If you are close with anyone on avante you can assume Cardigan texted you to come over.]


Unit dorm:
The unit dorm is decorated in pseudo-Medieval style, with stone walls and floors, and tapestries in gold and white hanging from the ceiling. The table is a long banquet table, and all the chairs are ornate wooden chairs. The TV looks like a big tapestry of knights engaged in battle when not being used.

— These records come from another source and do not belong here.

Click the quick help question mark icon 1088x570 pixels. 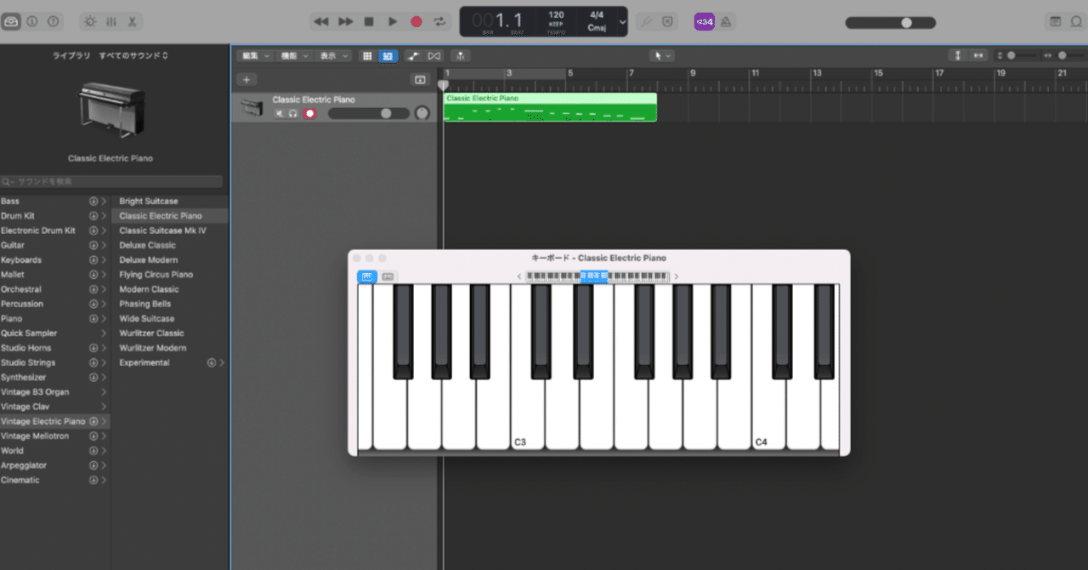pyautogui.click(x=53, y=21)
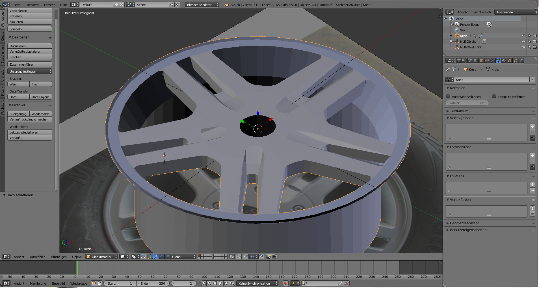Click the translate manipulator arrow icon
The height and width of the screenshot is (288, 539).
[156, 257]
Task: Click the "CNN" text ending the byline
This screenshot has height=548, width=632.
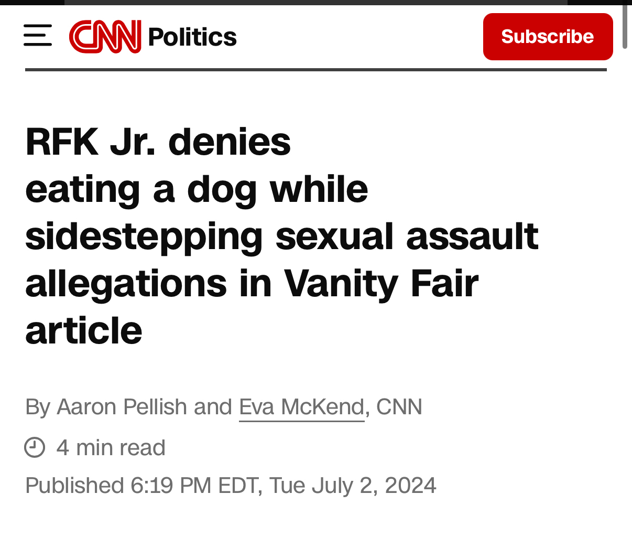Action: click(399, 407)
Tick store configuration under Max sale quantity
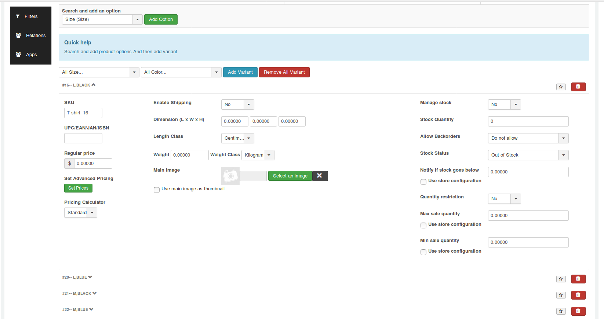This screenshot has width=604, height=319. (x=423, y=226)
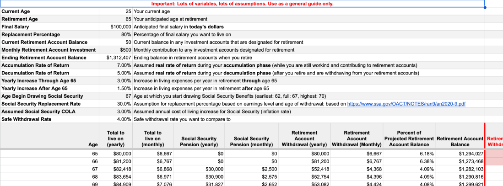Select the red Important warning note cell
Image resolution: width=503 pixels, height=186 pixels.
coord(242,4)
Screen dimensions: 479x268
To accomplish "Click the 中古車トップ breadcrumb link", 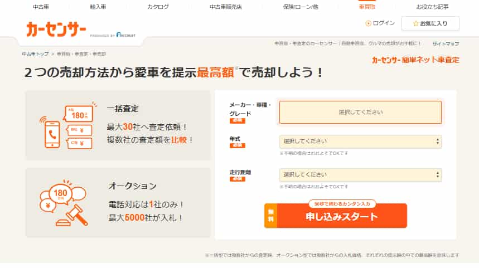I will click(x=35, y=54).
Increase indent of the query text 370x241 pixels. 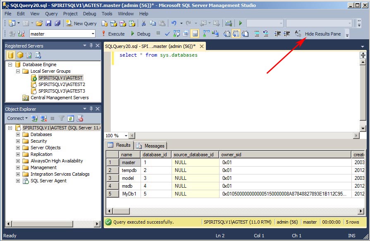coord(286,33)
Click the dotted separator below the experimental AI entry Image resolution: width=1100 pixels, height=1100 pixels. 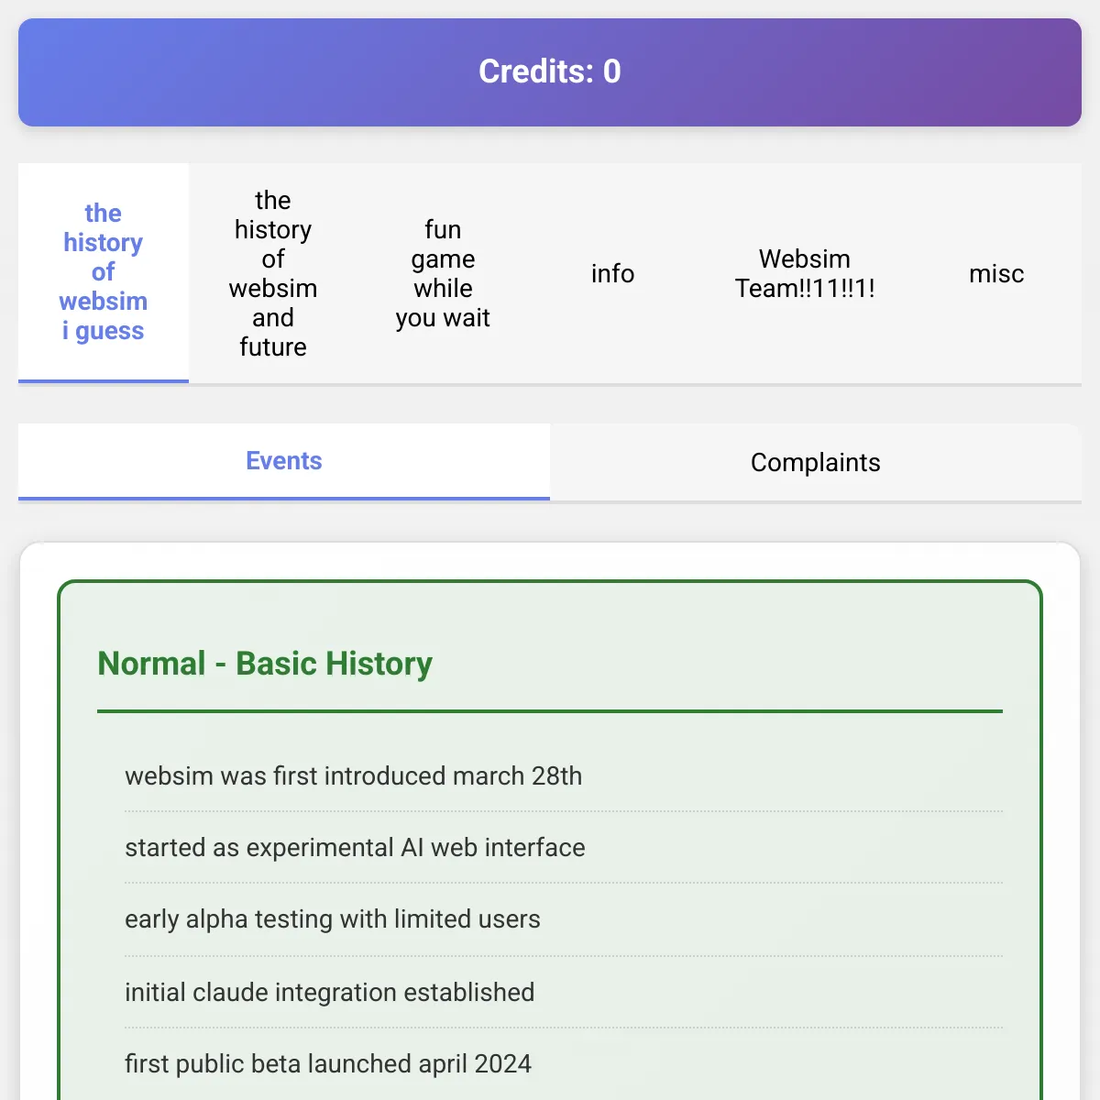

Each bedroom has a small nook with a single large gothic cathedral-styled window, with thick velvet curtains that can be drawn to cover the alcove itself. As for the common area, two stained glass windows adorn the entrance, hemming in the doorway. Depicted on each is a knight standing vigil. On the lefthand and righthand walls are two more windows, both depicting knights slaying a dragon. All the stained-glass windows are hinged, to allow them to open.

Patio:
Appended to the dorm is a half-covered outdoor area, with banners fluttering in the breeze and a rustic hewn stone floor pairing the patio to the same aesthetic that the dormitory indoors have. Patio lounge chairs and gliders are made of wrought-iron, with tapestry fabric cushions to relax comfortably on top. There's a portable antique bronze firepit that can be used during the colder months or at night, or put away if they want. From the stone archways, they get an excellent view— perks of living on the highest floor.

Arcade:
Welcome to the dungeon! Branching off from the hallway leading to the bedrooms is a dark, narrow stairwell that leads into a large stone chamber illuminated only by lit wrought iron braziers lining the walls and and the hazy neon glow of the arcade machines that populate the room. Every single game is something competitive, and most are combat-oriented. Set into the walls between each brazier is a small alcove with a pair of manacles hewn onto the wall, presumably for leaving losers to rot for the rest of eternity. On the far end of the dungeon, disguised as a podium, is a minifridge.
rollplayinghouse: (ca2-017-2)

[personal profile] rollplayinghouse 2019-03-28 03:56 am (UTC)(link)
...It wasn't all bad. But we didn't win, and I ended up... having some rough conversations.
rollplayinghouse: (s32)

[personal profile] rollplayinghouse 2019-03-28 04:05 am (UTC)(link)
...Maybe.

Were you in that dream game? Where we went into people's minds?
rollplayinghouse: (s40)

[personal profile] rollplayinghouse 2019-03-28 04:44 am (UTC)(link)
I was in Joker's, among others. And I killed part of him. Silk came to confess she was angry at me for it.
rollplayinghouse: (sa006)

[personal profile] rollplayinghouse 2019-03-28 04:54 am (UTC)(link)
I wouldn't say "right," but I think it's reasonable for her to be angry. I made my choice, but she can think it was a bad one.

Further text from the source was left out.